REITs as an inflation hedge
In rising rates environments, Colantonio says it’s important to remember that over the last 25 years, REITs have been able to generate income growth greater than core inflation. This is a result of leases that are directly linked to CPI or contractual fixed-rental increases ranging between 1-4% per annum which is helping to grow revenues in the short-term.
In the medium term, rising construction costs are also contributing to higher rents as, simplistically, developers need to justify the costs of building with higher rental agreements. Other factors like increasing labour costs and delays in building projects are also contributing to fewer competitive developments being built, increasing demand for existing real estate assets.
“Of course, these pre-conditions for higher rental income rely on the fundamental drivers of the global real estate market: leverage, supply and demand,” says Colantonio.
Demand: REIT occupancy, which is proxy for demand is at an all-time high in the US. “If we enter into a recessionary environment – REITs, fortunately, will do so from a very good occupancy position,” explains Colantonio.
Supply: “Meanwhile, construction levels as a percentage of inventory in the US are relatively in line with the long-term average whereas previous property market downturns have typically been preceded with elevated levels of supply,” he says.
Leverage: Colantonio credits this as the most important indicator for real estate.

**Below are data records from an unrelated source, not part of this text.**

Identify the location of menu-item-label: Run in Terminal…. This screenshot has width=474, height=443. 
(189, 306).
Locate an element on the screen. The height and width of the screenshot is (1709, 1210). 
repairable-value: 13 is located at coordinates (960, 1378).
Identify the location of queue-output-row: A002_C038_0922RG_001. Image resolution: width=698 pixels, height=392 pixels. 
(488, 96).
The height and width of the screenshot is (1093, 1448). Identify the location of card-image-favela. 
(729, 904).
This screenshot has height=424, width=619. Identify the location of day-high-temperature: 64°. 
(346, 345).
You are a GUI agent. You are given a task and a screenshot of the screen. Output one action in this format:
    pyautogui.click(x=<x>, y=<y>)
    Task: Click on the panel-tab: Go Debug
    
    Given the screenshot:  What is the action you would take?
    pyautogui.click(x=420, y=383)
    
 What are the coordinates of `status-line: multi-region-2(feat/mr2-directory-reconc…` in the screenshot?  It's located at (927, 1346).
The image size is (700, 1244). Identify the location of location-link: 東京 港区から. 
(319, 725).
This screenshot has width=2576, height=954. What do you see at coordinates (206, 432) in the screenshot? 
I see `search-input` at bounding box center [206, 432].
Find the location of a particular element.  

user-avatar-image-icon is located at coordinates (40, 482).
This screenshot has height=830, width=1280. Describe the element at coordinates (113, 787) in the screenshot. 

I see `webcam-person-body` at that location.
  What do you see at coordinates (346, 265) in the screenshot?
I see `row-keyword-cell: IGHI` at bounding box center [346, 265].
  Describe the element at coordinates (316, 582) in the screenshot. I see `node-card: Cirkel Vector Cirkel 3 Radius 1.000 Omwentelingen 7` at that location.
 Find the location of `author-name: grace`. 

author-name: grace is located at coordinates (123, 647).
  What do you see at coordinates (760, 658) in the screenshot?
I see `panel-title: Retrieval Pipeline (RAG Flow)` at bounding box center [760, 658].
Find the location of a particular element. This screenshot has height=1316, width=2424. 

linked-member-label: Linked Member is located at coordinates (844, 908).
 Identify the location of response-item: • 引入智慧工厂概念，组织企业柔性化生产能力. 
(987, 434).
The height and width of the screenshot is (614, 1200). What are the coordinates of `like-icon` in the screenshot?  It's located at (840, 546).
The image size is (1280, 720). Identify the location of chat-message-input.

He says leverage is moderate across most REIT markets, with many REITs maintaining lower levels of leverage, having learnt their lesson from the global financial crisis. Pockets of concern persist in Europe, Singapore and Japan.
Areas of opportunity
Three areas of opportunity that are demonstrating an attractive mix of these pre-conditions for higher rental income have been grouped into the themes “Beds, Meds and Sheds” by Colantonio and his team. Portfolio holdings playing to these themes currently make up more than 60% of the Nedgroup Investments Global Property Fund.
Beds: This refers to rental housing across a range of formats including single and multi-family housing which is experiencing strong rent growth in the US, and manufactured and student housing which are typically resilient during economic downturns.
Meds: In light of the globally aging population this refers to exposures in seniors housing and also life science labs, doctors’ clinic and medical office buildings.
Sheds: This is related to e-commerce, logistics and digitisation including real estate like data centres and towers.
Outlook – conditions right for REITs to deliver strong returns
There are clearly many headwinds to face including policy error, geopolitical risk and interest rate effects. However, Colantonio says REITs are relatively well-positioned with moderate supply and rising construction costs, secular demand withstanding (particularly in beds, meds and sheds), strong balance sheets and, importantly good liquidity for investors in high quality portfolios.
Given that REIT prices are trading at a discount to appraisal values, listed REITs represent relatively good value compared to private markets and unlisted property funds. Combined with an attractive dividend yield and the potential for rental increases to combat inflation, there is a compelling argument for REITs to form part of a diversified global investment portfolio, irrespective of the global economic environment.